Lá vão os tempos em que era possível circunscrever os cuidados de saúde em Portugal ao Serviço Nacional de Saúde (SNS) — o sistema de saúde português é composto pelos setores — público, social e privado. Ora, neste contexto, há competição por recursos humanos e inovação tecnológica. Os recursos humanos e materiais não são ilimitados e, à data de hoje, não é possível manter as múltiplas urgências polivalentes com todas as áreas em permanência de 24 horas. Há, pois, que centralizar por distrito e região, com redes de referenciação bem definidas para os hospitais de última linha!
Ao contrário do que se tem vindo a permitir, a especialização médica é da mais elementar premissa para a qualidade dos cuidados de saúde prestados aos utentes. O preenchimento de escalas de urgência externa nas áreas de Pediatria, Medicina Interna, Ortopedia e Cirurgia por não médicos especialistas e não médicos internos de formação especializada nessas Áreas tem contribuído para a falta de prestação do melhor cuidado aos doentes e para o desinteresse dos recém-formados em Medicina em atingir o grau de especialista.
Acontece que, dependendo da especialidade, cabe ao médico interno de formação especializada e médico especialista realizar atividade assistencial em enfermaria, bloco operatório, consulta externa, urgência interna, urgência externa e consultadoria.
Já os médicos contratados de forma externa, vulgarmente apelidados de “tarefeiros” e até em várias análises “indiferenciados” (esta última francamente depreciativa para Médicos, que são por si só pessoas altamente qualificadas e com elevado grau de formação), são contratados na maioria das vezes para realizar urgência externa, não tendo as demais responsabilidades enumeradas aos médicos internos de formação especializada e médicos especialistas. Acresce ainda que não raras vezes a este menor leque de responsabilidades, é imputada uma remuneração monetária superior. Estas condições têm levado à falta de preenchimento de vagas de formação especializada e de especialistas para integrarem os quadros hospitalares. Pasmem-se que seja de declinar trabalhar com mais responsabilidade e num maior número de contextos e ganhar menos! O que sustenta atualmente os Médicos Internos são as perspetivas a longo alcance, o investimento em carreiras a logo prazo.
É hora de falar claro em Portugal!
É hora de falarmos abertamente do uso abusivo das urgências fruto da falta de literacia em Portugal, da solidão e falta de apoios sociais.
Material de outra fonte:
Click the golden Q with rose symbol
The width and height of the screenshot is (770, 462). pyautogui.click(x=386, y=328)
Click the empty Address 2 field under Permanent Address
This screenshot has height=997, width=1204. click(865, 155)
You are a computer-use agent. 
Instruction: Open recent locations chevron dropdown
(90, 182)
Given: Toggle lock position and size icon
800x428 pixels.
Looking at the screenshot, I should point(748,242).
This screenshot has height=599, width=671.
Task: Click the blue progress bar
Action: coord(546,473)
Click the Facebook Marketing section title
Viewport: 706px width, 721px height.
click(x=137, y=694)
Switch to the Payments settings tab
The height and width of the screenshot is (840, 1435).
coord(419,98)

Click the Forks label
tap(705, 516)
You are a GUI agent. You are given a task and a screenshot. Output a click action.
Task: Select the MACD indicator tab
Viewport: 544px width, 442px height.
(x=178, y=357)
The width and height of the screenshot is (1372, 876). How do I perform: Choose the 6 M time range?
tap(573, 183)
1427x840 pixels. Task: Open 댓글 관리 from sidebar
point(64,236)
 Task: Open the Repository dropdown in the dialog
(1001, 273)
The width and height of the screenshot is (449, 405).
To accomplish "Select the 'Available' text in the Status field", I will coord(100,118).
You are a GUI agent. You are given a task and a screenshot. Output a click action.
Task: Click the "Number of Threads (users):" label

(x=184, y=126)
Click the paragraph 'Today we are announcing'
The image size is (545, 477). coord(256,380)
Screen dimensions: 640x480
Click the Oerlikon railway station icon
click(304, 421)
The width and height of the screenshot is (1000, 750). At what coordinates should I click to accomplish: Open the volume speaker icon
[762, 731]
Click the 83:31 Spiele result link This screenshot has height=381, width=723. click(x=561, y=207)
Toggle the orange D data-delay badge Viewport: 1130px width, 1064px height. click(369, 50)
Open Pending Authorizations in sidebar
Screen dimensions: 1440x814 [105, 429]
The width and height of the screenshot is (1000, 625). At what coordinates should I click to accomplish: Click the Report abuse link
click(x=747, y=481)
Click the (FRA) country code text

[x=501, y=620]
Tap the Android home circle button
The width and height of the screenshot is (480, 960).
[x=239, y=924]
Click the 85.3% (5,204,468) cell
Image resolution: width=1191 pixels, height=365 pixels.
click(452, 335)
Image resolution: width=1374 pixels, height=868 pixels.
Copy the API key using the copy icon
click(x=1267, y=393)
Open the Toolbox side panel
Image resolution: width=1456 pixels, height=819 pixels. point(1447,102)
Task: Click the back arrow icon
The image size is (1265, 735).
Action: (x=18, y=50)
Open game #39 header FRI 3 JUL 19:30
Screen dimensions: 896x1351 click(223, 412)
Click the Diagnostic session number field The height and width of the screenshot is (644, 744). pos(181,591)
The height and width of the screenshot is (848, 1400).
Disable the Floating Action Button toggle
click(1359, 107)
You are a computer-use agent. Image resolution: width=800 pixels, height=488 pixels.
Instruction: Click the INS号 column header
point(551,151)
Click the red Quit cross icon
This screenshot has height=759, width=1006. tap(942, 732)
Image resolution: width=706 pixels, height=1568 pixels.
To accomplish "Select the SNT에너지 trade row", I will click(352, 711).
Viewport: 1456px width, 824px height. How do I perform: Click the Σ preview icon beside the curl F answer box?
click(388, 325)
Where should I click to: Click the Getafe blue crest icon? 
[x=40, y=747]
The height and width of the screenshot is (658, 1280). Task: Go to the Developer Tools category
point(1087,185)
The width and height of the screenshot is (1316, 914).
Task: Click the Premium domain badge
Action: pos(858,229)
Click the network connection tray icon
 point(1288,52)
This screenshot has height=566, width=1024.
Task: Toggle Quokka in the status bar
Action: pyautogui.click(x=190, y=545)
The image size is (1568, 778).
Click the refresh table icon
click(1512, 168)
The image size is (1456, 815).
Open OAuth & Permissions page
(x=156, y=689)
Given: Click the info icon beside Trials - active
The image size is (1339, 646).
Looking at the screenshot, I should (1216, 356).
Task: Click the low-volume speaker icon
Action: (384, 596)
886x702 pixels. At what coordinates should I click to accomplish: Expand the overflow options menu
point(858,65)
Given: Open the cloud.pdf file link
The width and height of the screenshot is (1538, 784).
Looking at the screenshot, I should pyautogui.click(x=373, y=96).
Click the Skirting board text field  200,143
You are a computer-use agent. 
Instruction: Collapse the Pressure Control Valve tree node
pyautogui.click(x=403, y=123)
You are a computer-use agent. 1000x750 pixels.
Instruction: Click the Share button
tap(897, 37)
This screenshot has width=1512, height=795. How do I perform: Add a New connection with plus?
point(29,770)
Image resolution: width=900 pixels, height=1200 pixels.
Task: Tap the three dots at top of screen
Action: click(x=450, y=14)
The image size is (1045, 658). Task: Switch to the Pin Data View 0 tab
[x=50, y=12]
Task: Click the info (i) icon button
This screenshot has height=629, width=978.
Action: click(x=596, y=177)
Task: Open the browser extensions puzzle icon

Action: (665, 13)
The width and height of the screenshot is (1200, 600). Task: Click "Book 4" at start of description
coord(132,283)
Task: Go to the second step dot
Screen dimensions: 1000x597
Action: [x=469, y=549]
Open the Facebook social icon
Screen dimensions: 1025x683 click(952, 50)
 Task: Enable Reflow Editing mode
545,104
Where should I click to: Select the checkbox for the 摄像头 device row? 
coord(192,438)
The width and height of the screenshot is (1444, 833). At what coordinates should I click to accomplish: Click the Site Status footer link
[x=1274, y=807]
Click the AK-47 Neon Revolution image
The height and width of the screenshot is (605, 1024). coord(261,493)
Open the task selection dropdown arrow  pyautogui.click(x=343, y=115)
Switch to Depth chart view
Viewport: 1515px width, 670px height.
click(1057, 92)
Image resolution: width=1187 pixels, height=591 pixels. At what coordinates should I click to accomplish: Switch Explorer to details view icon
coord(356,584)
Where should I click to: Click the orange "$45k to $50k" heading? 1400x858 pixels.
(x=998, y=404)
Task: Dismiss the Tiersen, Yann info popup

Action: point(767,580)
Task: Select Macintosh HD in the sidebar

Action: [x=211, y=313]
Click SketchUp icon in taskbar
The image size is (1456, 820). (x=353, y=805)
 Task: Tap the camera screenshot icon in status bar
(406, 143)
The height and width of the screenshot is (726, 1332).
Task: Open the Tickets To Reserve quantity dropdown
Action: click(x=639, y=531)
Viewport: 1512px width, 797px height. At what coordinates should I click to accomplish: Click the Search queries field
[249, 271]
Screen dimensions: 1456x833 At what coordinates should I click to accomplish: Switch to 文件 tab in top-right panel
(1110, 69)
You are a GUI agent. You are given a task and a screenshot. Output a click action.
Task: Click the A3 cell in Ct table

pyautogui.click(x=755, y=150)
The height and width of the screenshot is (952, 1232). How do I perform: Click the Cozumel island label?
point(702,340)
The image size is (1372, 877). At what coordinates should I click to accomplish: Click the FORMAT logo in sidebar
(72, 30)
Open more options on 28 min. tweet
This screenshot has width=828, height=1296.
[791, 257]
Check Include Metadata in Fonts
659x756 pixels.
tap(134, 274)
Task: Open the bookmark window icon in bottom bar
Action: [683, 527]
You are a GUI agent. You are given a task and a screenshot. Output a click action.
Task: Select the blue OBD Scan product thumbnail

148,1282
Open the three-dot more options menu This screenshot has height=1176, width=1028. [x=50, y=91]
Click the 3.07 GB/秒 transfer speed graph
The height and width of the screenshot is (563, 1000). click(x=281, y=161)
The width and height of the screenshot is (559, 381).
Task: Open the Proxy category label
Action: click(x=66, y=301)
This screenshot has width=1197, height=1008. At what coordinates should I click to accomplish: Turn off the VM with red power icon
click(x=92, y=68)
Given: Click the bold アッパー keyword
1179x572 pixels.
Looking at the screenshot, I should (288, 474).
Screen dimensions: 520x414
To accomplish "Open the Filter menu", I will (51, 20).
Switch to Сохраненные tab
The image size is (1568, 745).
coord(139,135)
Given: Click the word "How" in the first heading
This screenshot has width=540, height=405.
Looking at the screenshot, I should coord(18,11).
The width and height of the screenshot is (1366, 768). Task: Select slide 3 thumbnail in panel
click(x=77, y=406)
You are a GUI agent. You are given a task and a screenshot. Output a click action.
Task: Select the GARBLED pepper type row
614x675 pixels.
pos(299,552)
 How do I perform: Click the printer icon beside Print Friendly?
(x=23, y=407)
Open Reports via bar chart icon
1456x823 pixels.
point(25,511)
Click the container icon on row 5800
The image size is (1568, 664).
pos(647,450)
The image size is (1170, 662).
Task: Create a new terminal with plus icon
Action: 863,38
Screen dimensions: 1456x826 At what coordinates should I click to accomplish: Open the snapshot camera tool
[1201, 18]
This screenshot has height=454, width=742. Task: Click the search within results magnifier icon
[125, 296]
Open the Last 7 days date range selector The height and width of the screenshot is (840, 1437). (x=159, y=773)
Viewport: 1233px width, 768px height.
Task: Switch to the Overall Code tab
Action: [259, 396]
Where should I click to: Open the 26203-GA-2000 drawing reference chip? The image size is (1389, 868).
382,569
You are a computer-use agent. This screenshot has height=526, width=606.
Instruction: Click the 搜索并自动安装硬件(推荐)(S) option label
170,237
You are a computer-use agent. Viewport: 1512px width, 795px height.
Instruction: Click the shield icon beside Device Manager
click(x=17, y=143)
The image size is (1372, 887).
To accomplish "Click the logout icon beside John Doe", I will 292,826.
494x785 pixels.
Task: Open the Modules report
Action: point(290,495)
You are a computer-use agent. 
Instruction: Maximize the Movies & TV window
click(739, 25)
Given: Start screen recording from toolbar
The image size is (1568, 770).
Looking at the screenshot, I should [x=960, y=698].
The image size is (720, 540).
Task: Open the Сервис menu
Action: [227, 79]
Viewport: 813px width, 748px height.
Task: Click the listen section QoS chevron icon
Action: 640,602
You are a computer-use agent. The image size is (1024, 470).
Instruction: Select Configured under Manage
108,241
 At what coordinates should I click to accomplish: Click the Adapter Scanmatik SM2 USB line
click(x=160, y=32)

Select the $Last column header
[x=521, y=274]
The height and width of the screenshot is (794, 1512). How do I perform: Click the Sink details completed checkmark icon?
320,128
Porque sim, há muito idosos que recorrem mais de 500 vezes às urgências hospitalares por viverem sozinhos acima dos 85 anos e não terem qualquer apoio ou por exacerbações frequentes de doença crónica desencadeada por insuficiência económica para a compra de medicamentos. Há idosos que vivem nos hospitais, nos designados internamentos sociais — já que não têm motivos clínicos para permanecer nos Hospitais, mas não têm autonomia para sair e não têm quem os vá buscar ou receber em casa.
É hora de falarmos do turismo em saúde porque se é certo que devemos ter fronteiras abertas, também é certo que quem financia o SNS são os nossos impostos. Àqueles cujos impostos não suportam o Estado português e que usam o sistema de saúde público, há que pedir ressarço aos países de origem.